***** Information provided *****
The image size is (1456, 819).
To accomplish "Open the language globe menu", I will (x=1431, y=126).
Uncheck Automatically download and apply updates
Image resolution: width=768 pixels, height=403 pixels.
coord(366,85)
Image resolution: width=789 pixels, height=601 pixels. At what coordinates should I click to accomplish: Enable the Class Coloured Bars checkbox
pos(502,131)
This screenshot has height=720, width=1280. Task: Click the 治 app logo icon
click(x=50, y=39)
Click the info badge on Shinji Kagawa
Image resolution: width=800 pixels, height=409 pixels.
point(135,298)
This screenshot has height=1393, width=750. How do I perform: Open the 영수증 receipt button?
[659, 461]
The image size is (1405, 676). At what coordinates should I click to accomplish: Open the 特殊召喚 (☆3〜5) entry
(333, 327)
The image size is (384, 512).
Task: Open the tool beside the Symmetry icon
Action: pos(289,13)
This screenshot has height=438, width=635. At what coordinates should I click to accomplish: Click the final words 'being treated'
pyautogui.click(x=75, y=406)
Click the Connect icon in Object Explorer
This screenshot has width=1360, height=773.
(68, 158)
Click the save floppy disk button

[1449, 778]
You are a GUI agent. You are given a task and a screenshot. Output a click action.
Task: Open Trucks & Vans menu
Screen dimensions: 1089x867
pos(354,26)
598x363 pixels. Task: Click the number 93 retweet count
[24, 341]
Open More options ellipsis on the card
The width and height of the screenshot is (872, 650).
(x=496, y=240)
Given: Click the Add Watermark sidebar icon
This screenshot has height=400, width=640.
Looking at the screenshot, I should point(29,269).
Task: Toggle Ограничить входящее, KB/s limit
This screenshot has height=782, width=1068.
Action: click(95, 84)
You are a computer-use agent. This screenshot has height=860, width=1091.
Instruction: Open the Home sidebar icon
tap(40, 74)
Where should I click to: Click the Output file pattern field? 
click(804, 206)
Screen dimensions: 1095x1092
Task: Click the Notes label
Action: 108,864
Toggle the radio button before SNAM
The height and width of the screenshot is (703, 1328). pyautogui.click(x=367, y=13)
*****
» **Problem**
Each line of the data is to be retyped exactly as shown.

» **Answer section**
The image size is (1456, 819).
To accomplish "Open the language globe menu", I will (x=1431, y=126).
Uncheck Automatically download and apply updates
Image resolution: width=768 pixels, height=403 pixels.
coord(366,85)
Image resolution: width=789 pixels, height=601 pixels. At what coordinates should I click to accomplish: Enable the Class Coloured Bars checkbox
pos(502,131)
This screenshot has height=720, width=1280. Task: Click the 治 app logo icon
click(x=50, y=39)
Click the info badge on Shinji Kagawa
Image resolution: width=800 pixels, height=409 pixels.
point(135,298)
This screenshot has height=1393, width=750. How do I perform: Open the 영수증 receipt button?
[659, 461]
The image size is (1405, 676). At what coordinates should I click to accomplish: Open the 特殊召喚 (☆3〜5) entry
(333, 327)
The image size is (384, 512).
Task: Open the tool beside the Symmetry icon
Action: pos(289,13)
This screenshot has height=438, width=635. At what coordinates should I click to accomplish: Click the final words 'being treated'
pyautogui.click(x=75, y=406)
Click the Connect icon in Object Explorer
This screenshot has width=1360, height=773.
(68, 158)
Click the save floppy disk button

[1449, 778]
You are a GUI agent. You are given a task and a screenshot. Output a click action.
Task: Open Trucks & Vans menu
Screen dimensions: 1089x867
pos(354,26)
598x363 pixels. Task: Click the number 93 retweet count
[24, 341]
Open More options ellipsis on the card
The width and height of the screenshot is (872, 650).
(x=496, y=240)
Given: Click the Add Watermark sidebar icon
This screenshot has height=400, width=640.
Looking at the screenshot, I should point(29,269).
Task: Toggle Ограничить входящее, KB/s limit
This screenshot has height=782, width=1068.
Action: click(95, 84)
You are a computer-use agent. This screenshot has height=860, width=1091.
Instruction: Open the Home sidebar icon
tap(40, 74)
Where should I click to: Click the Output file pattern field? 
click(804, 206)
Screen dimensions: 1095x1092
Task: Click the Notes label
Action: 108,864
Toggle the radio button before SNAM
The height and width of the screenshot is (703, 1328). pyautogui.click(x=367, y=13)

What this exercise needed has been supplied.